(Dataset excerpts)
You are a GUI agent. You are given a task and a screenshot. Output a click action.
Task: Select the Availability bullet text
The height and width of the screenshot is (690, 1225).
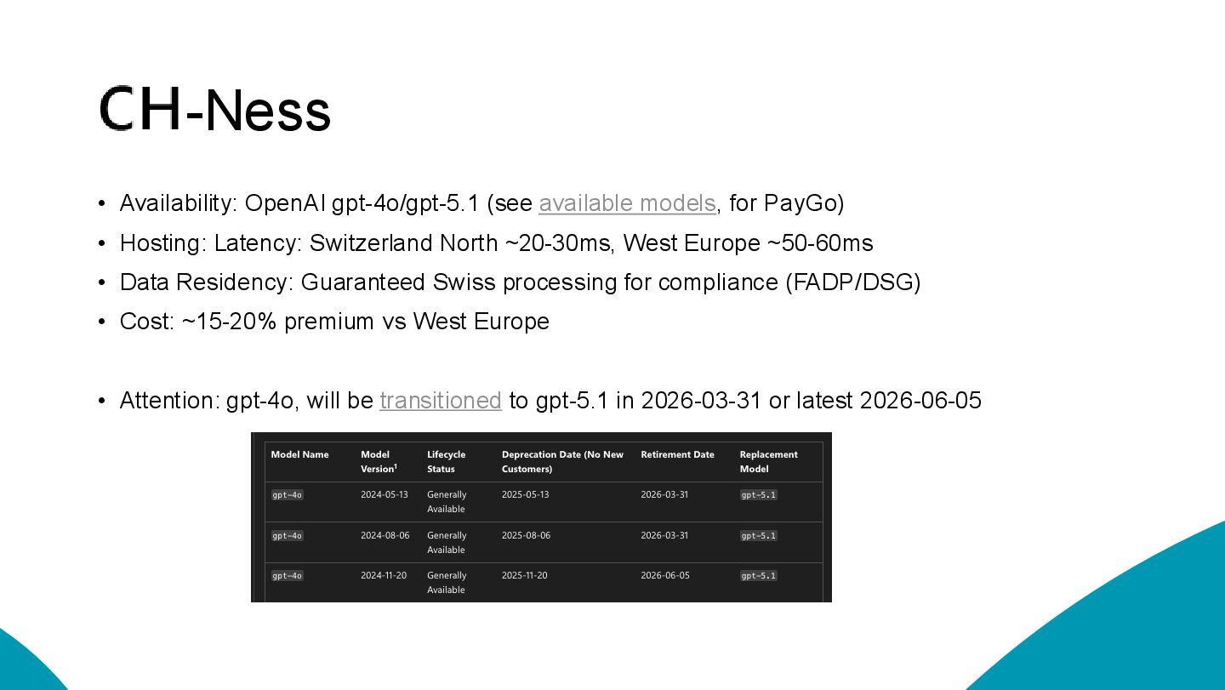tap(481, 203)
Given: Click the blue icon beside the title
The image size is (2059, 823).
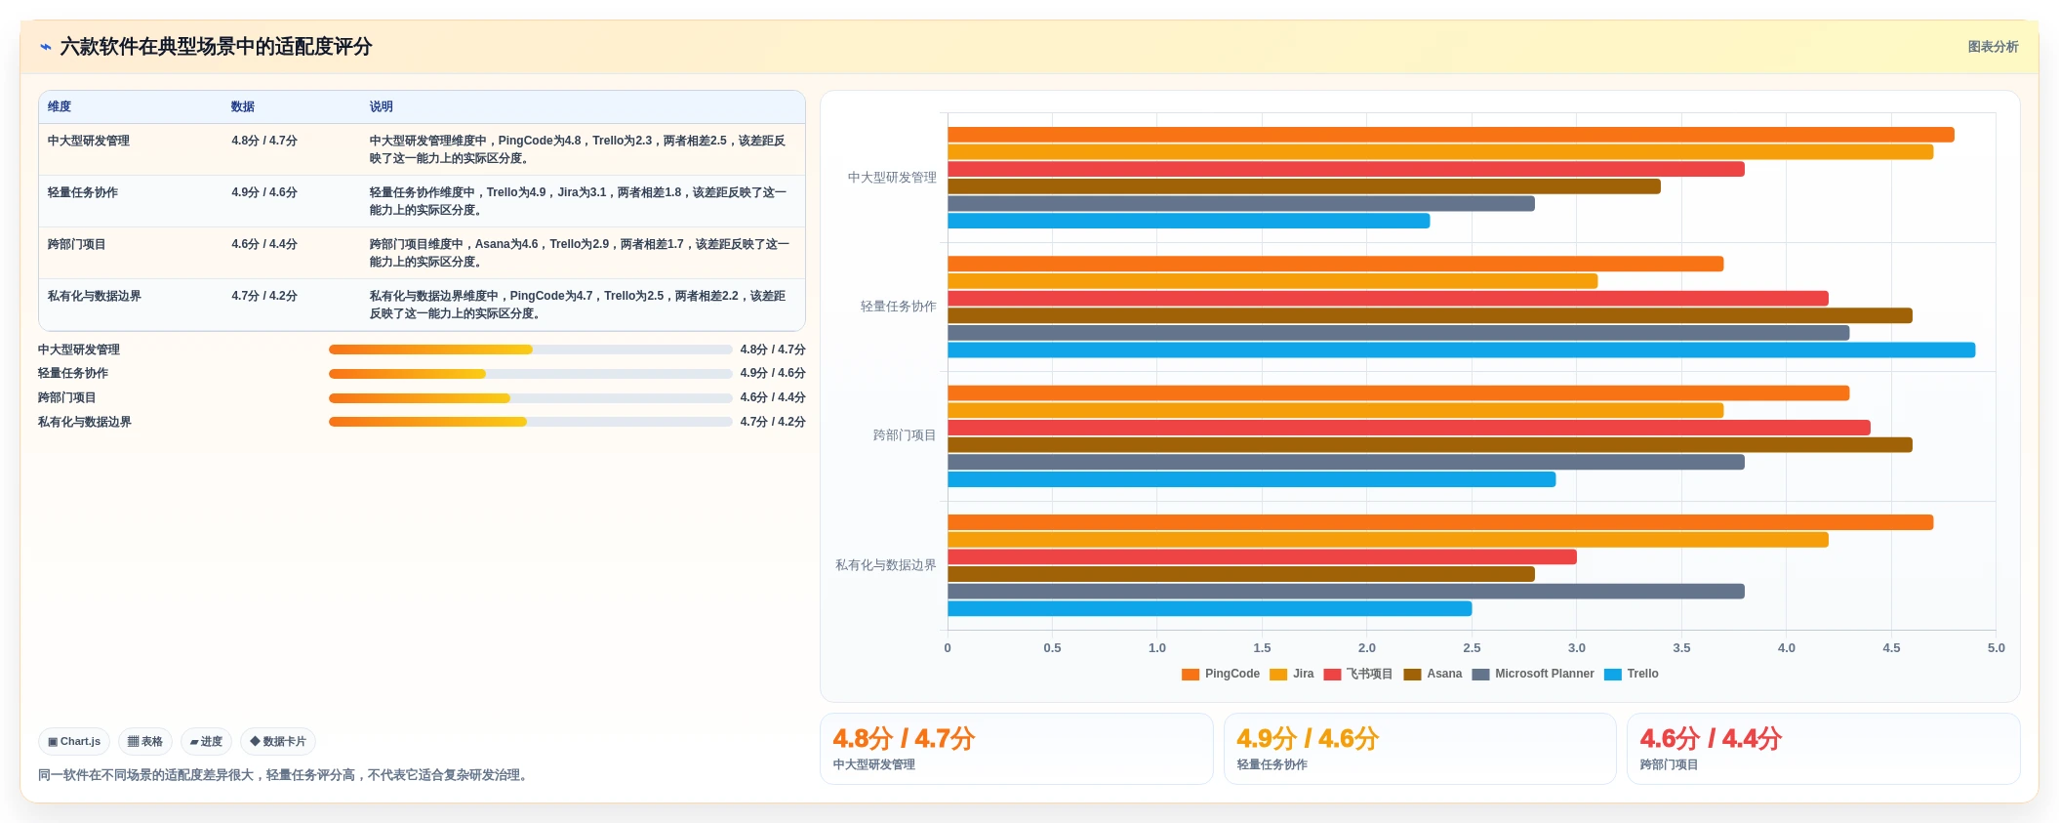Looking at the screenshot, I should 46,47.
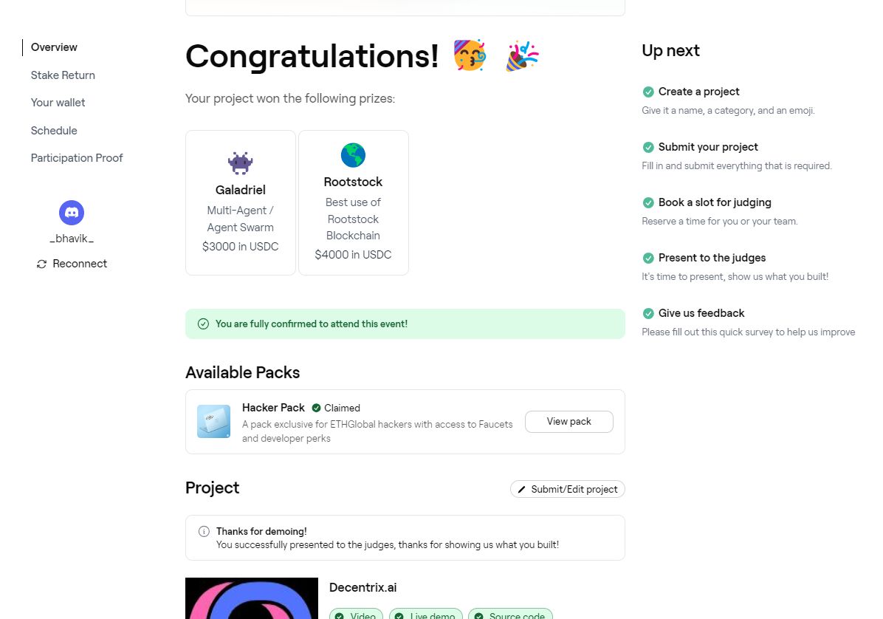Open the Stake Return section
Viewport: 883px width, 619px height.
pyautogui.click(x=63, y=75)
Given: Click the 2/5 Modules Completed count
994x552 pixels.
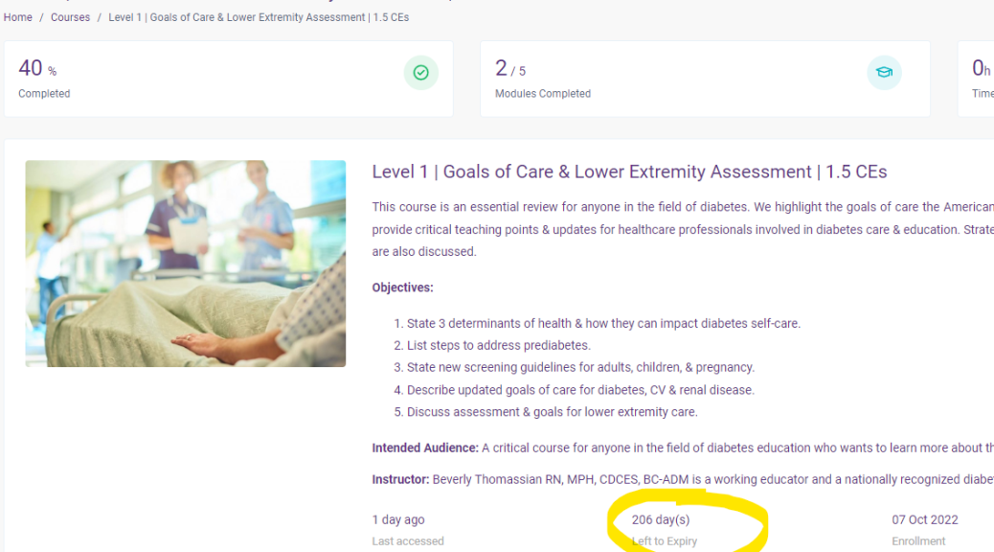Looking at the screenshot, I should point(509,69).
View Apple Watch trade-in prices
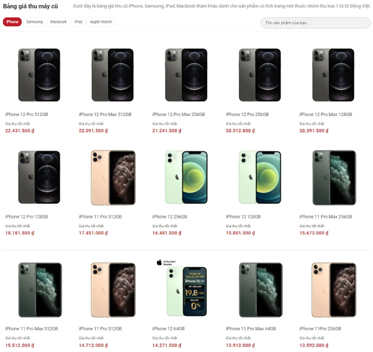The image size is (373, 352). point(101,22)
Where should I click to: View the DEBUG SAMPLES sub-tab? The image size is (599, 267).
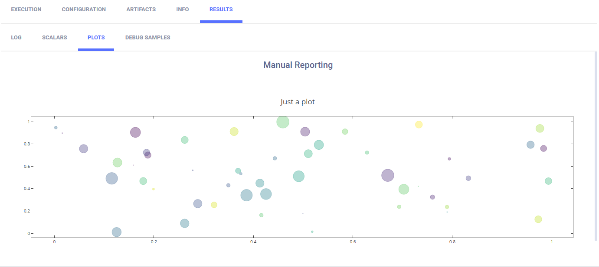point(147,38)
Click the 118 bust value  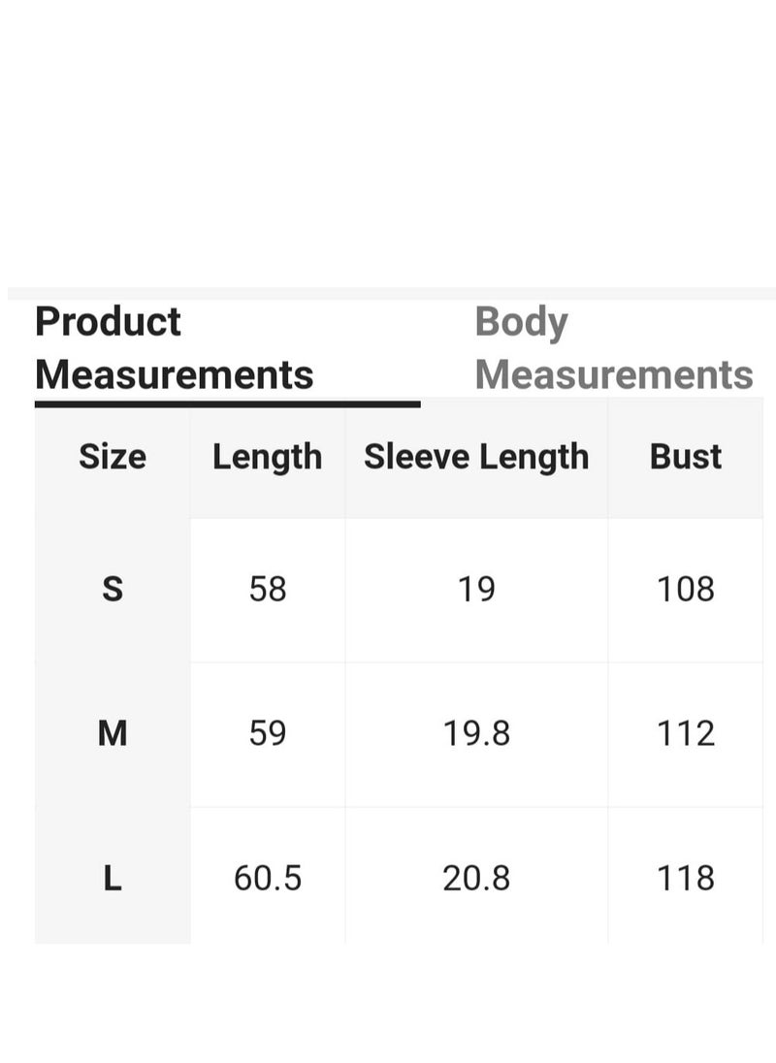pyautogui.click(x=685, y=878)
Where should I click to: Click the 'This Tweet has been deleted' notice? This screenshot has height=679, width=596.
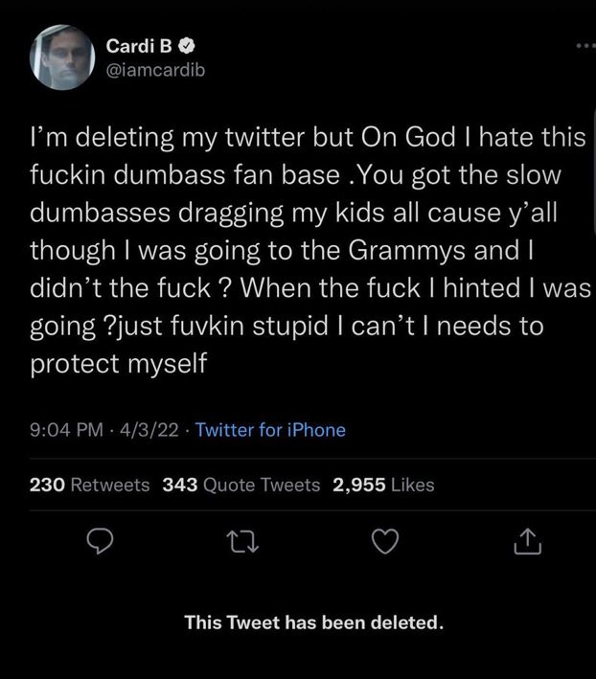pyautogui.click(x=314, y=622)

- **Task to complete**: Beginning with the first line of the entries above, repeat each line word for word until the line with "Given: Click the blue icon beside the title" has been given too. Omit the pictures.

- **Answer box**:
You are a GUI agent. You are given a task and a screenshot. Output a click action.
Task: Select the Availability bullet text
The height and width of the screenshot is (690, 1225).
tap(481, 203)
Given: Click the blue icon beside the title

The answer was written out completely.